#### WHAT THE TASK REQUIRES
Once the line holding "Click the 开始输出 export button" is found in the entries below, restate it and each line after it word for word, with no pictures.

#### DATA LISTING
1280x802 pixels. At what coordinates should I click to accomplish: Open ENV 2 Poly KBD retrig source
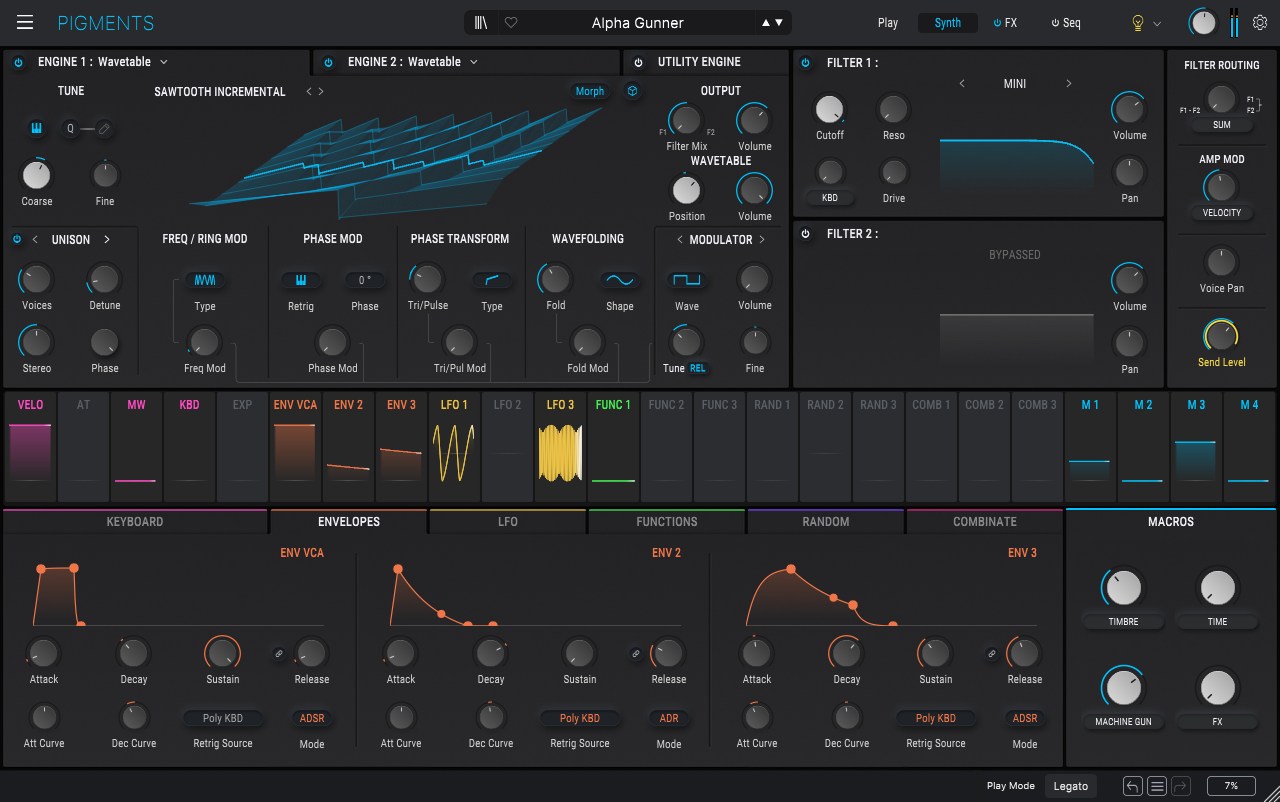tap(580, 718)
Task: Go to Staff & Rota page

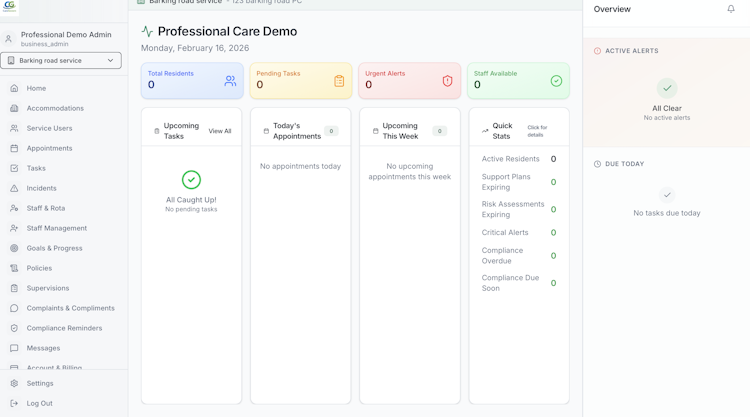Action: point(45,208)
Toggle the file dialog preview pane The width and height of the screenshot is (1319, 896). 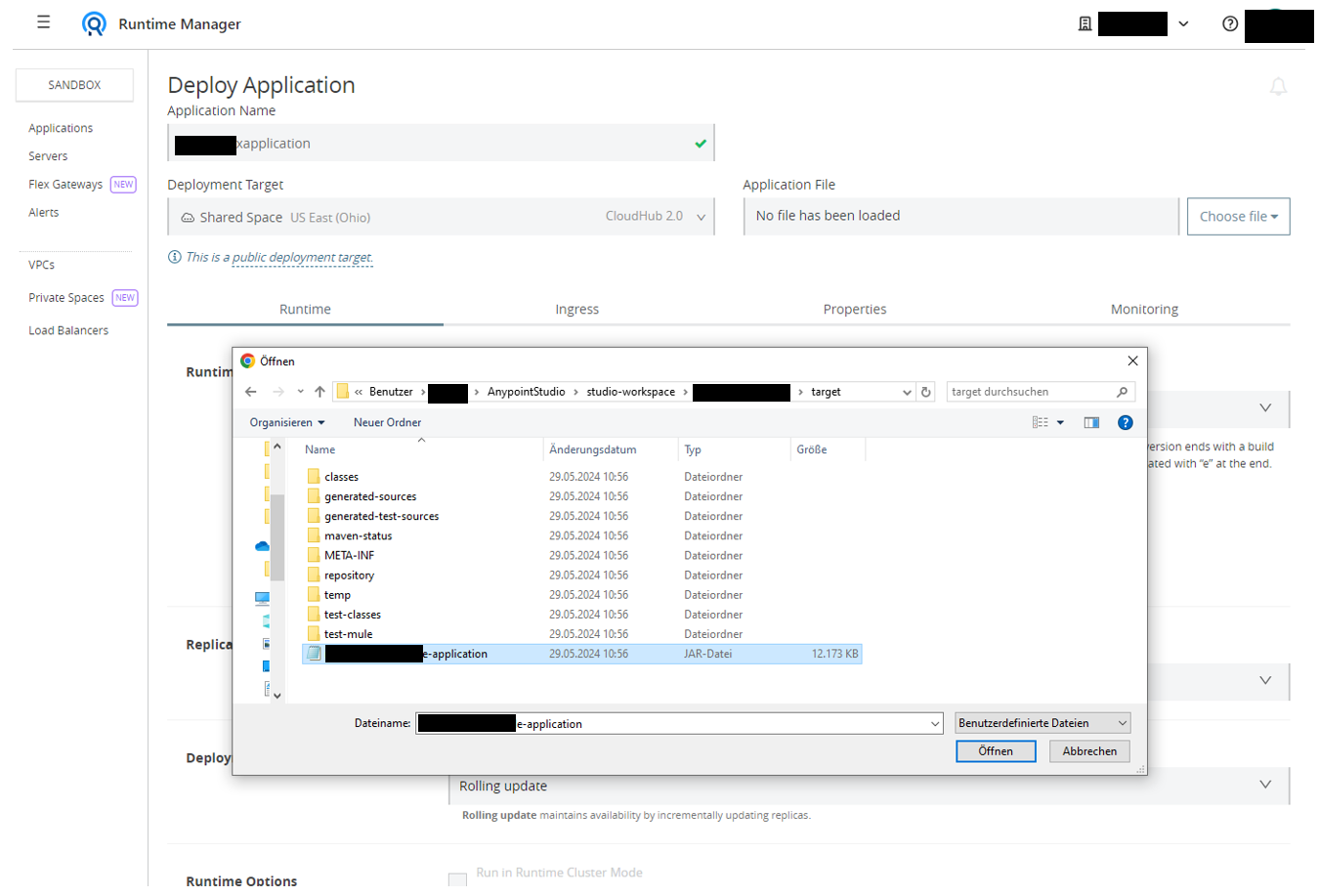[1091, 422]
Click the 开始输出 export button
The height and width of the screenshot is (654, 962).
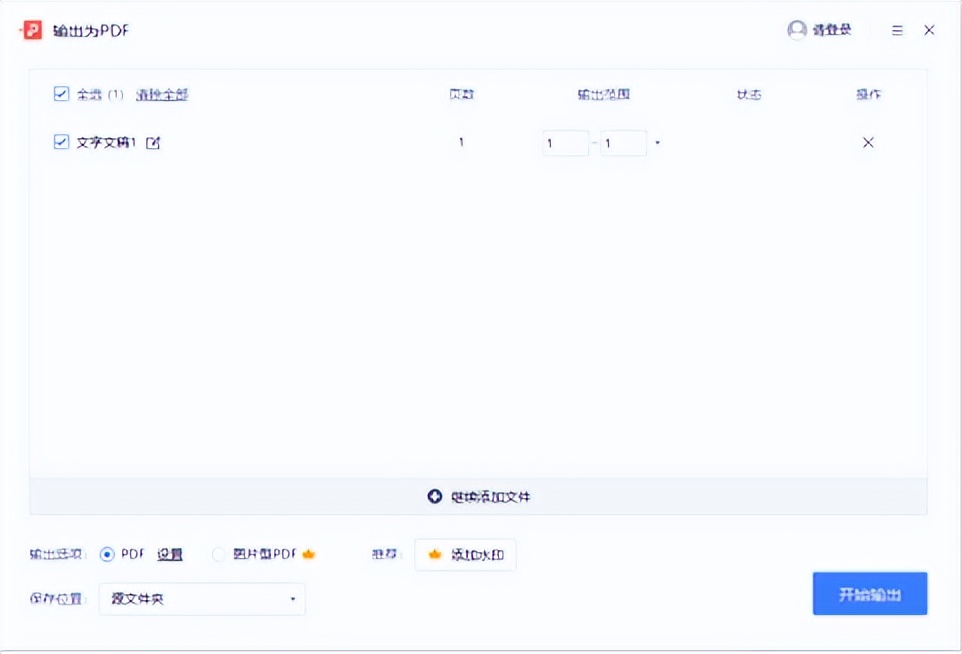click(869, 593)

#### EXERCISE ANSWER
Click the 开始输出 export button
The height and width of the screenshot is (654, 962).
click(869, 593)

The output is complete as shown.